| Exercise description |
Check every line below, and copy those that include "legend".

| Entries supplied |
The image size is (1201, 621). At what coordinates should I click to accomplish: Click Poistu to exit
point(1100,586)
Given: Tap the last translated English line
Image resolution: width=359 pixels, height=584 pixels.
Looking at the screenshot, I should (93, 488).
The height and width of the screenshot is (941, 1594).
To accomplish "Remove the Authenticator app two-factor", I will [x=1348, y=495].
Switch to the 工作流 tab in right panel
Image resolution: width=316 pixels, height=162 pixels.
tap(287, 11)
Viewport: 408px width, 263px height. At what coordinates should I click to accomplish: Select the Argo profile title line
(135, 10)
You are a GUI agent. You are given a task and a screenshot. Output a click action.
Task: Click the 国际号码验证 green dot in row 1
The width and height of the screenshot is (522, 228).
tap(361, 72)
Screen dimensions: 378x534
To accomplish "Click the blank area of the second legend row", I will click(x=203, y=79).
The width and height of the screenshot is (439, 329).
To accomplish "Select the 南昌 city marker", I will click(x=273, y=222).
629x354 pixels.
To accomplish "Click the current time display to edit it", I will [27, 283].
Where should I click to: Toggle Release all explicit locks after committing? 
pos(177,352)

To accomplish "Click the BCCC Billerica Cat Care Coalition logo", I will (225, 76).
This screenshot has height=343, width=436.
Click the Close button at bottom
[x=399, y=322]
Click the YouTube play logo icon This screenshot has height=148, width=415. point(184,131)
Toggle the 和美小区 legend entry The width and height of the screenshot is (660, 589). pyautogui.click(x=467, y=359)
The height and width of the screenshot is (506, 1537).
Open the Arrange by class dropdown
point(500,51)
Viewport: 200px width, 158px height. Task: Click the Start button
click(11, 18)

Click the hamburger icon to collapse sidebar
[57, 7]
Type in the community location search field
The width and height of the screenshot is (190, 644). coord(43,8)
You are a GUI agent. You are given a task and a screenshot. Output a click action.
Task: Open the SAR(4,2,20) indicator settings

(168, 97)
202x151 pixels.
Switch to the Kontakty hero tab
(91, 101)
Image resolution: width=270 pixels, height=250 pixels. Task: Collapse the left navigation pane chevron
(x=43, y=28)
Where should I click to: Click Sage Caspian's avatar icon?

| Answer area |
To accomplish "Click the blank area of the second legend row", I will click(x=203, y=79).
Toggle the 和美小区 legend entry The width and height of the screenshot is (660, 589). pyautogui.click(x=467, y=359)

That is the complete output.